Düşünebiliyor musunuz? Katar denen bizim “şımarık zengin çocuğumuz” 300 milyar dolar para harcamış dünya kupası organizasyonuna? Tamamen gösteriş, tamamen israf, tamamen ilkellik, tamamen zulüm. Bu para ile dünyanın bütün açlarını doyurabilirsiniz. Bu para ile birkaç savaş forse edebilirsiniz. Bu para ile yoksul Müslüman ülkeleri ayağa kaldırabilirsiniz. İşin hazin tarafı bu paranın çoğu kupadan sonra atıl duruma düşecek olan onlarca stadyum, yol, eğlence ve alışveriş merkezleri ve diğer teknik alt yapının yapılmasında başı çeken batılı şirketlere gitmiş olmasıdır. Bir tek laf edeni duydunuz mu? Açılışta Kur’an okunması her şeyi maskeletti.
Ama kupada dünyanın aklını başkaca yalan ve uydurma meselelerle çeliyorlar. Mesela İran’ı kupanın gündeminin merkezine oturttu dünyaya eşcinselliği, cinsiyetsizliği ve başkaca ahlaksızlıkları dayatan Batılı ifsad merkezleri. Oysa milli marşlarını okumayacak kadar cesur, İmam Humeyni’nin evini yakacak kadar da özgürdürler batılılarca desteklenen İranlı muhalif gruplar. Faraza “Gezi” gerekçesiyle milli oyuncularımız yurt dışında milli marşı okumamış olsaydı ya da Anıtkabir’i ateşe vermiş olsalardı yine bizim yerli-İslamcı medya onları özgürlük savaşçısı olarak mı ilan edecekti? Bir tek bizim mi milli duygularımız var? Dünyanın hiçbir ülkesinin müsamaha gösteremeyeceği derecede ileri gitmiştir Batılılarca finanse edilen ve pohpohlanan muhalif gruplar.
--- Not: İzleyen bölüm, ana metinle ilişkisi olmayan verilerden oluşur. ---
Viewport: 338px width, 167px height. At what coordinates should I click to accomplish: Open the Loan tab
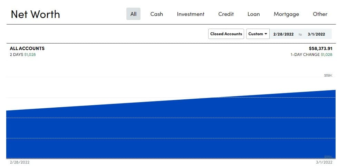(253, 14)
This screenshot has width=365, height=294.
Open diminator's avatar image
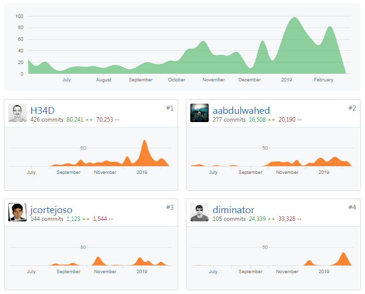pyautogui.click(x=199, y=212)
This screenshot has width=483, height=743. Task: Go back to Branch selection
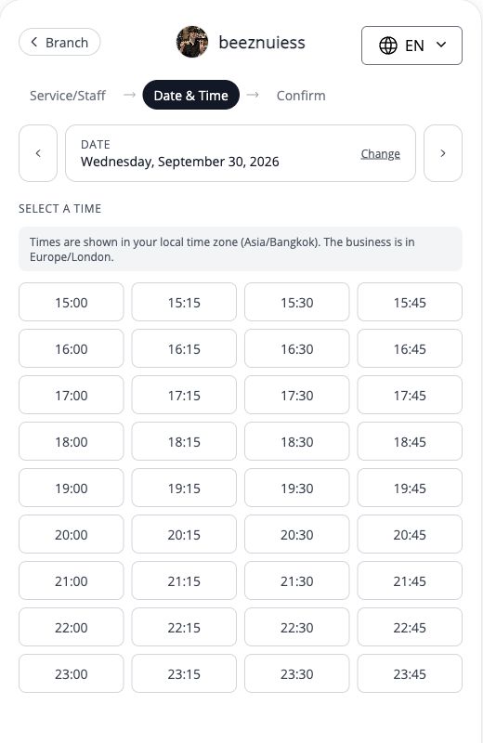tap(59, 42)
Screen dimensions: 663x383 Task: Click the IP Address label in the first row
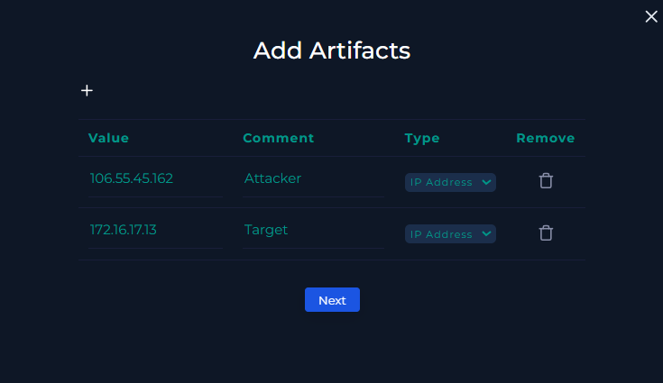pyautogui.click(x=441, y=182)
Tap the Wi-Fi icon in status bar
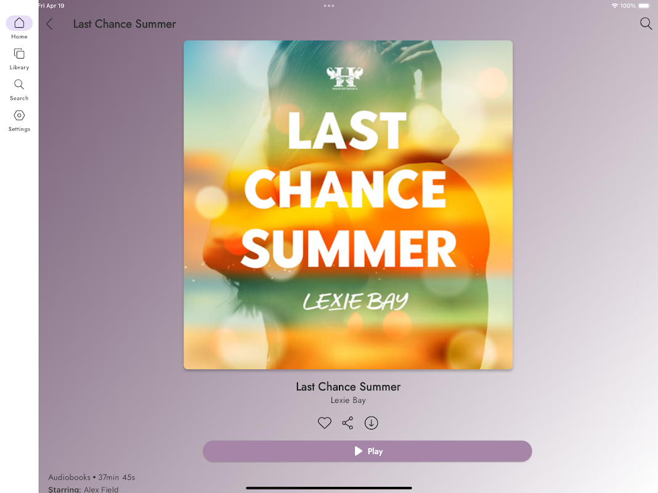 [615, 6]
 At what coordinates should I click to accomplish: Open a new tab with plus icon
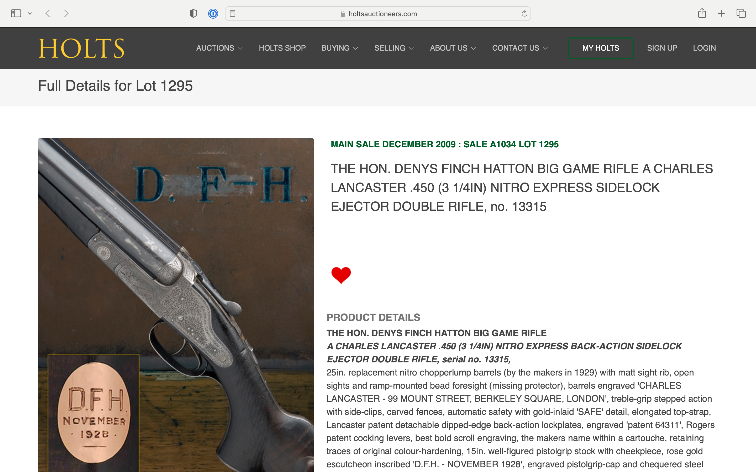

Yakıp yıkıyorlar, kadını kullanıyorlar, diyanet işleri başkanının taktığı sarığımıza, tesettürümüze sokak ortasında alenen saldırıp hakaret ediyorlar. Ama bizim Müslümanlar onları “özgürlük savaşçısı” olarak pazarlıyor/palazlıyor. Bizde aynı zihniyet “Gezi” olarak sahne alınca da kuyruğuna basılmış kedi gibi cıyaklıyoruz. İran’ı sevmemek, kınamak, nefret etmek herkesin hakkıdır. Ancak adil olmalı Müslüman.
Yamyamlara bile rahmet okutan bu cilalı modern çağa da ne denecekse onu da size bırakıyorum!..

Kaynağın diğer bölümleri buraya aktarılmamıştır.